In treating clinical trial participants at Seattle Cancer Care Alliance, Fred Hutch's clinical partner, the researchers developed methods for monitoring and treating toxicities, as reported in these two papers, that allow study participants to receive the preparatory chemotherapy and subsequent CAR T-cell infusion as outpatients. Patients are admitted into the hospital if they spike a high fever in the days following the infusion.
"We have come a long way in understanding what these toxicity events are," Hay said. "That's really what these two papers demonstrate."
Cytokine release syndrome
The symptoms of cytokine release syndrome include high fevers and low blood pressure. Cytokine release syndrome developed in 93 of 133 of patients on the trial. In most of these patients, it resolved on its own with no treatment. But 10 patients, most of who were treated early in the trial, developed the most serious symptoms of cytokine release syndrome (grade 4 or 5).

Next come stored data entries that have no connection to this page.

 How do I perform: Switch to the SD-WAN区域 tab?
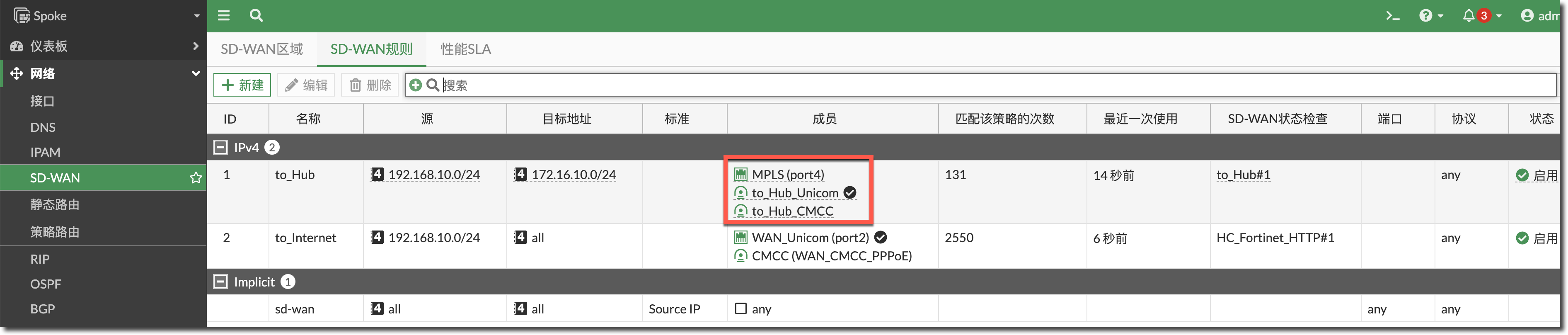pos(262,49)
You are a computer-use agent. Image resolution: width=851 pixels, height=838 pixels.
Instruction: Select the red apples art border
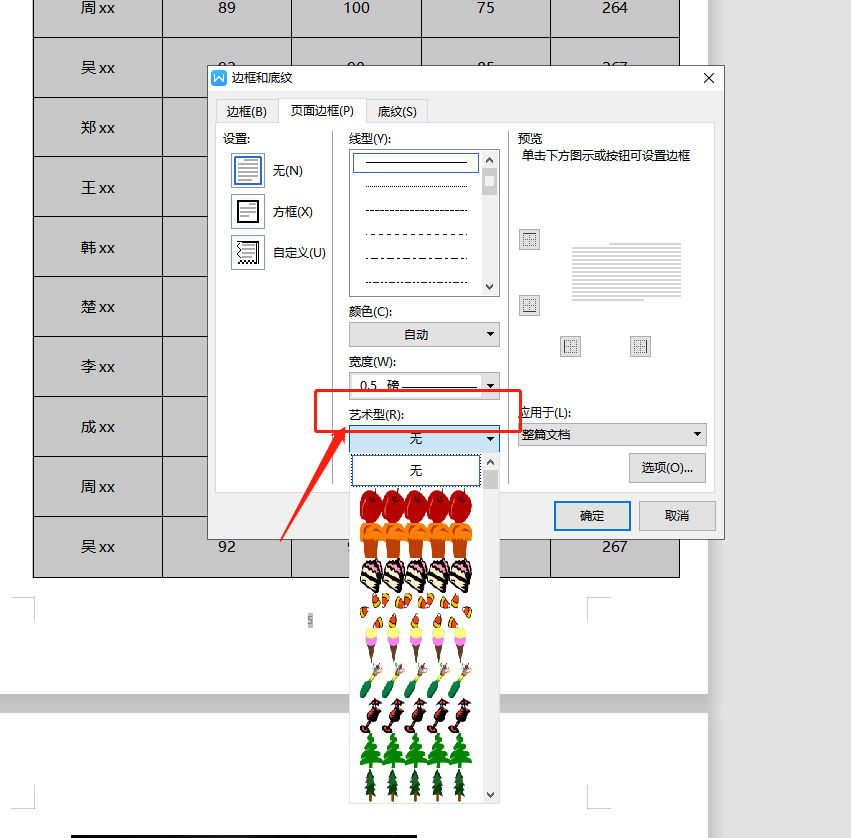click(415, 505)
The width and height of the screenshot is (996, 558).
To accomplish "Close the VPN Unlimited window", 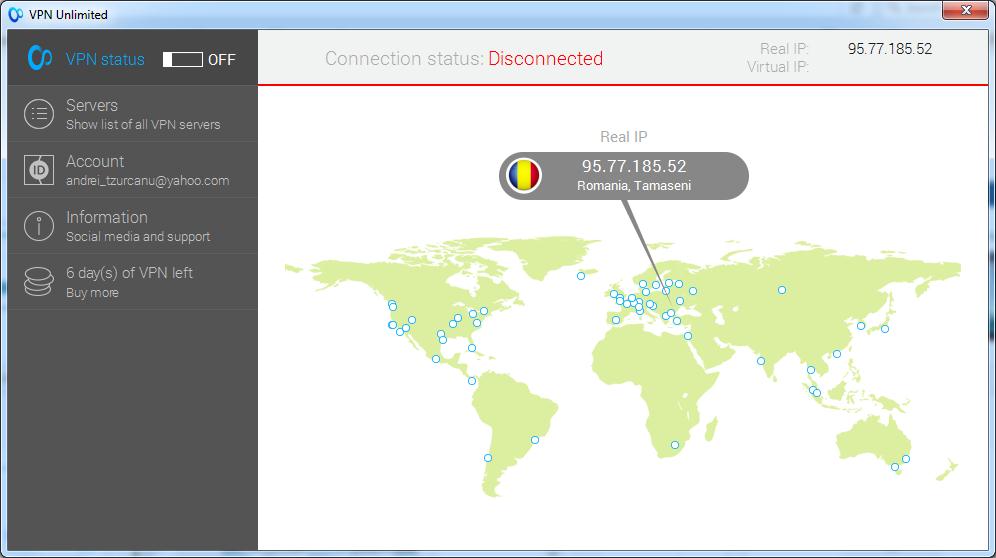I will 965,11.
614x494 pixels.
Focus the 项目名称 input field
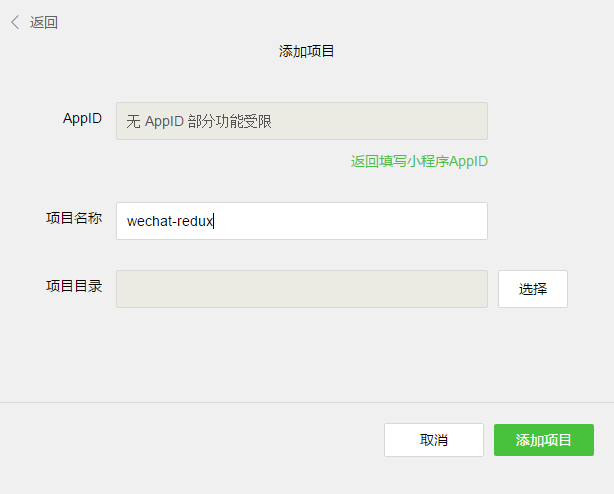coord(301,221)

The researchers identified five independent factors relating to participants' baseline health status upon trial enrollment and variation within the experimental treatment itself, such as cell dose, which predicted patients' risk of developing any grade of cytokine release syndrome.
The researchers developed a simple two-part method to identify the patients who would go on to develop severe cytokine release syndrome. Within the first day and a half after T-cell infusion, the red flags were a fever of at least 102 degrees Fahrenheit and high levels of one particular immune-signaling chemical, a cytokine known as MCP-1. The algorithm was relevant to all three cancer types included in the trial.
While an effective therapy for cytokine release syndrome is FDA-approved -- a cytokine-modulating drug and/or a steroid -- it's unclear what the best protocol is for early intervention in the development of side effects. The data from their study could inform the design of a clinical trial to test the best strategy for blunting the development of the most serious cases, the researchers say.
A wide range of neurologic side effects are included under the umbrella of neurotoxicity, which occurred in 53 of the 133 trial participants after CAR T-cell infusion. The most common type of neurologic side effect was delirium with maintained alertness (35 patients), the team reported. Other manifestations of neurotoxicity included headache, problems speaking, a decrease in consciousness and, rarely, seizures (four patients) or coma (six patients). A total of seven patients experienced life-threatening neurotoxicity.
The researchers identified several preexisting factors that were associated with a higher risk of developing any level of neurotoxicity, such as patient age and cancer type. Only CAR T-cell dose was associated with later risk of developing the most serious neurotoxicity.
The team found that fever of at least 102 degrees Fahrenheit and high levels of two cytokines (IL-6 and MCP-1) in the first 36 hours after CAR T-cell infusion could identify, with high accuracy, those patients who would go on to develop life-threatening neurotoxicity.
There are no data that point toward the best treatment for neurologic toxicities of CAR T-cell therapy, and there are not yet any validated laboratory models to use for research to clearly elucidate their causes. The researchers hope that their comprehensive data provide a springboard for research teams to delve into its causes and best treatments.